→ **Entries supplied**:
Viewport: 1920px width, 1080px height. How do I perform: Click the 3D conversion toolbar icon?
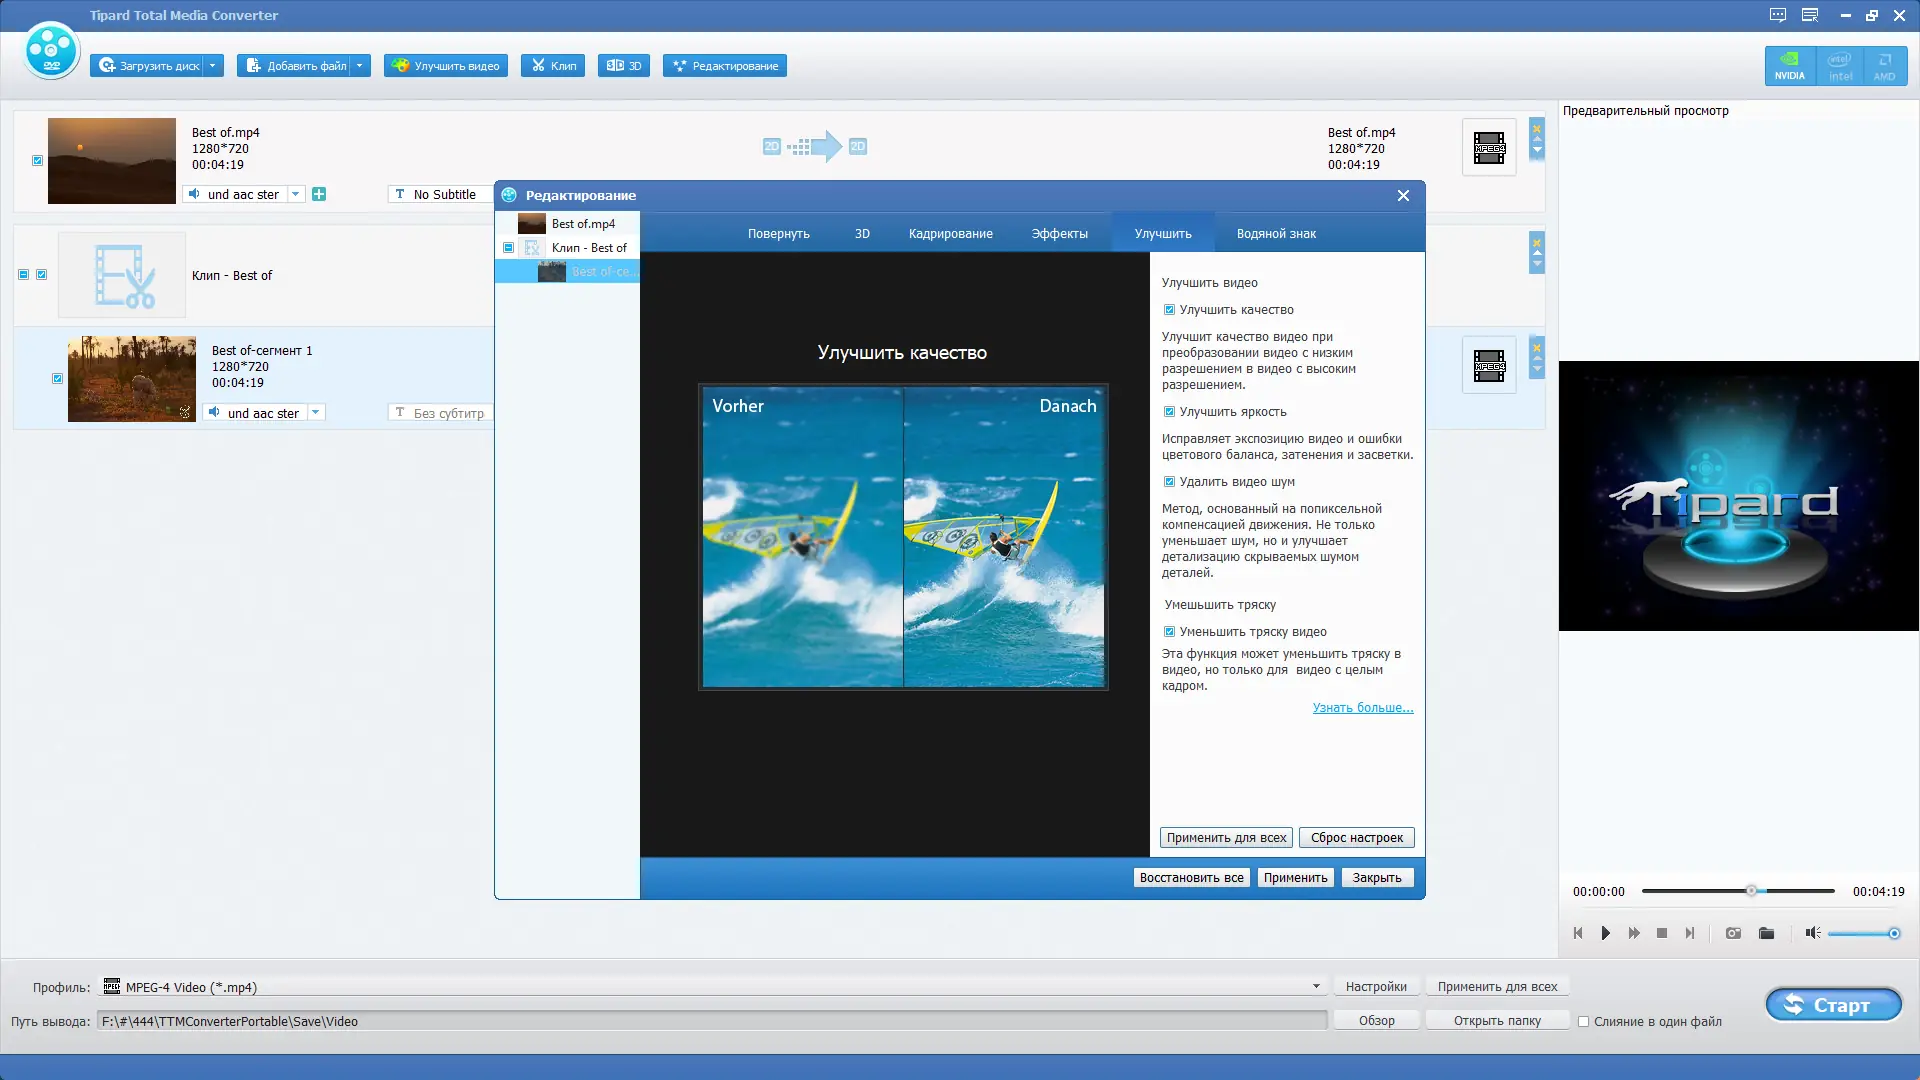point(623,65)
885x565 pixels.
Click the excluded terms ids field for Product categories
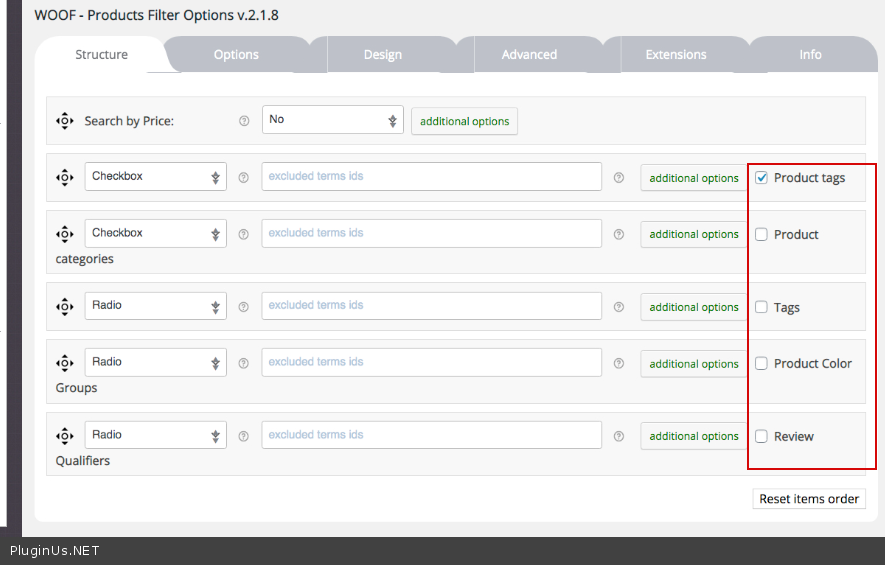pos(431,234)
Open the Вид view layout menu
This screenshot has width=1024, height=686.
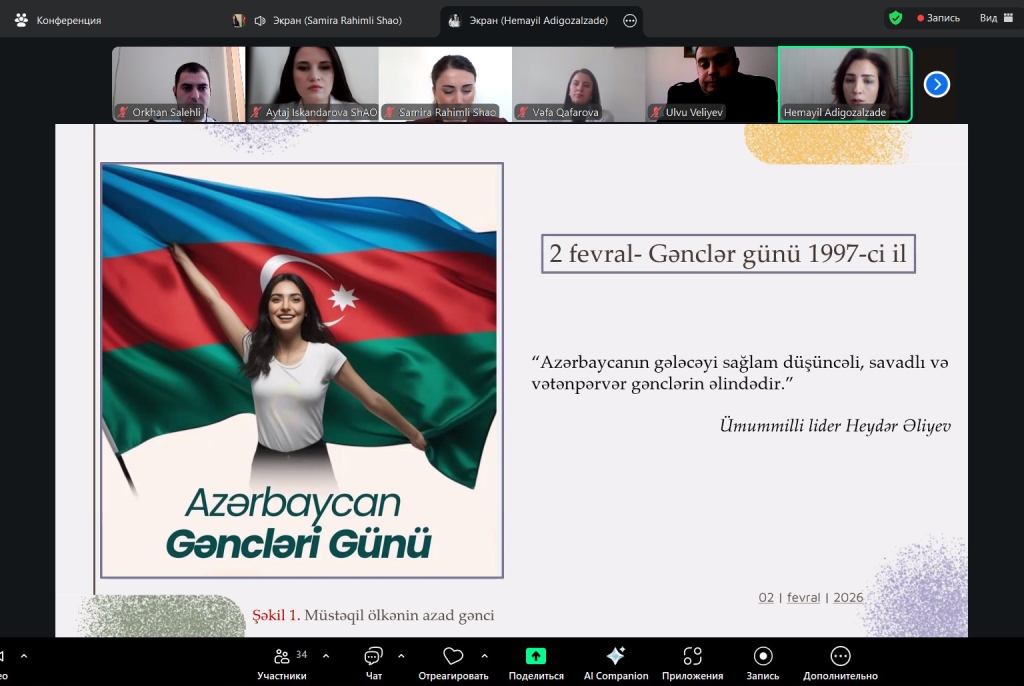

→ **Your instructions**: Reproduce all of the lines above, requests included, but multiply every coordinate in the answers by 1.9 and round each result to a whole number, rounding halves up. Leave the pictures out of your answer.

→ **Solution for this problem**:
Viewport: 1920px width, 1080px height. How do I perform: Click the 3D conversion toolbar icon?
point(1184,124)
885x565 pixels.
Click the excluded terms ids field for Product categories
pos(819,445)
Open the Вид view layout menu
This screenshot has width=1024, height=686.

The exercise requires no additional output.